WHAT YOU HAVE TO DO. All of the data below must be reproduced word for word, but without its images.

DATA TO PROCESS.
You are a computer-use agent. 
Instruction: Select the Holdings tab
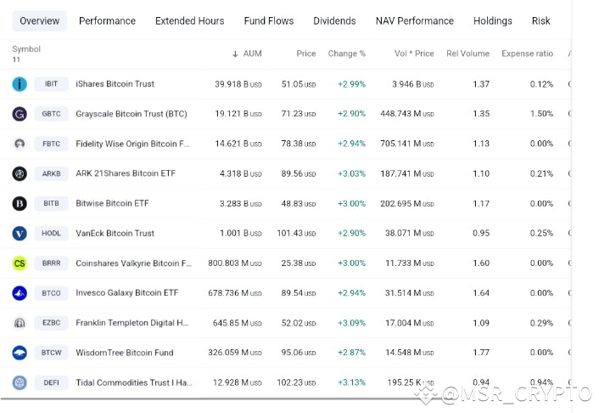coord(493,20)
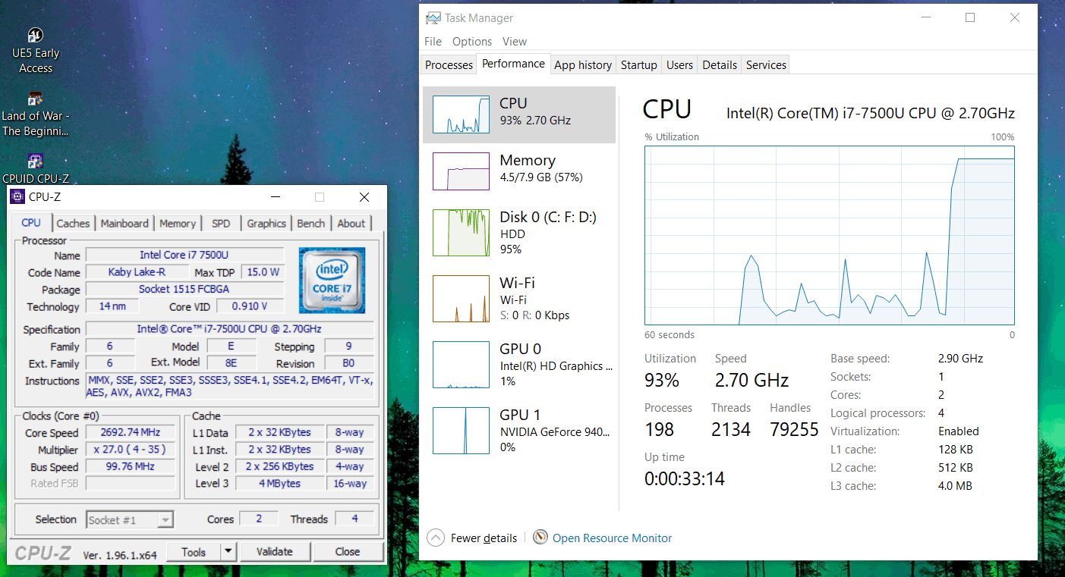Select Disk 0 HDD graph in sidebar
1065x577 pixels.
(x=461, y=233)
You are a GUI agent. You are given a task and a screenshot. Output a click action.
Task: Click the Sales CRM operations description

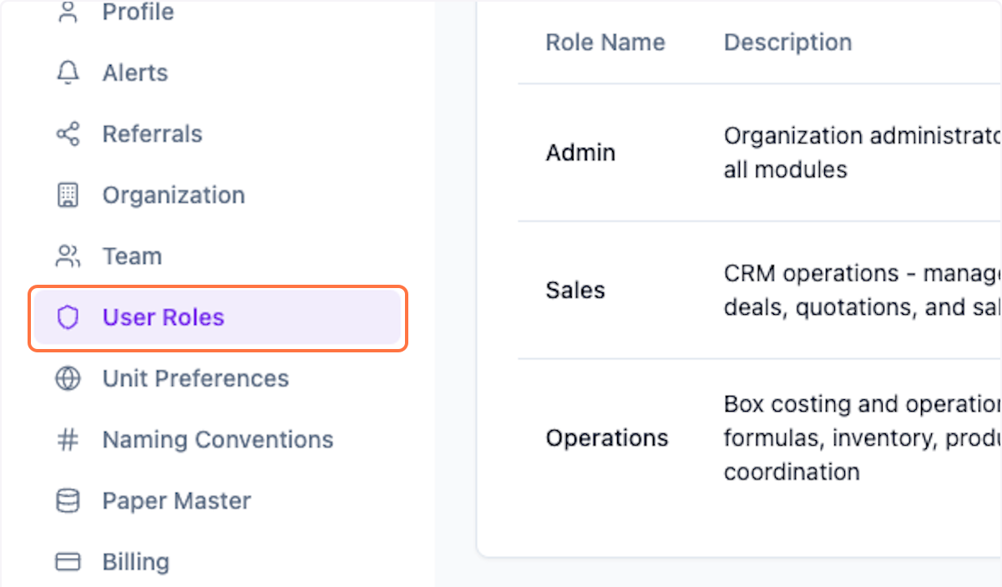[860, 291]
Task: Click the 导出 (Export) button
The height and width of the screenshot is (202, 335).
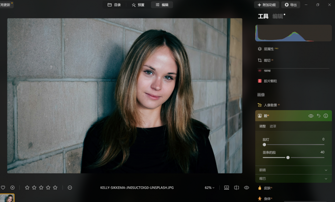Action: coord(291,5)
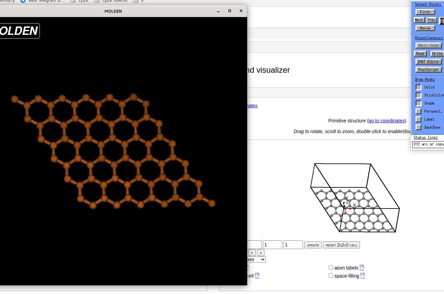This screenshot has height=294, width=444.
Task: Click Write to save the structure
Action: pyautogui.click(x=437, y=53)
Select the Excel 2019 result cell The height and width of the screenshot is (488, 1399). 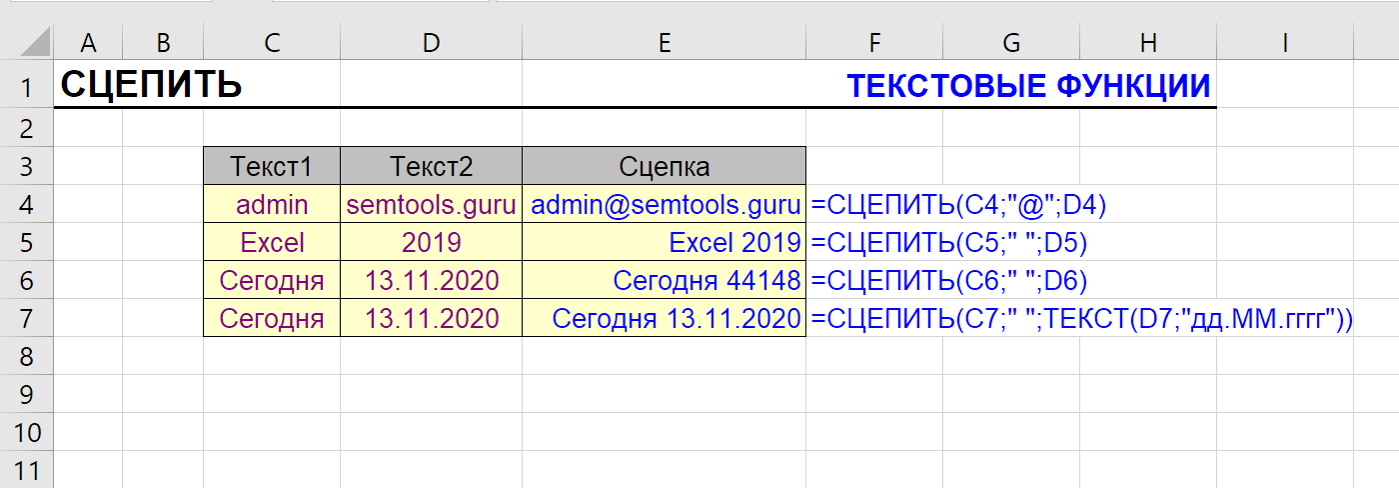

SOLUTION TO THE PROBLEM.
You are a computer-use agent. 
Instruction: Select the Holdings tab
coord(493,20)
Select Disk 0 HDD graph in sidebar
1065x577 pixels.
(x=461, y=233)
You are a GUI agent. You are given a task and a screenshot. Output a click action.
Task: Click the Sales CRM operations description

[860, 291]
Task: Click the 导出 (Export) button
The height and width of the screenshot is (202, 335).
Action: coord(291,5)
This screenshot has height=294, width=444.
Task: Click Write to save the structure
Action: pyautogui.click(x=437, y=53)
Select the Excel 2019 result cell The height and width of the screenshot is (488, 1399). 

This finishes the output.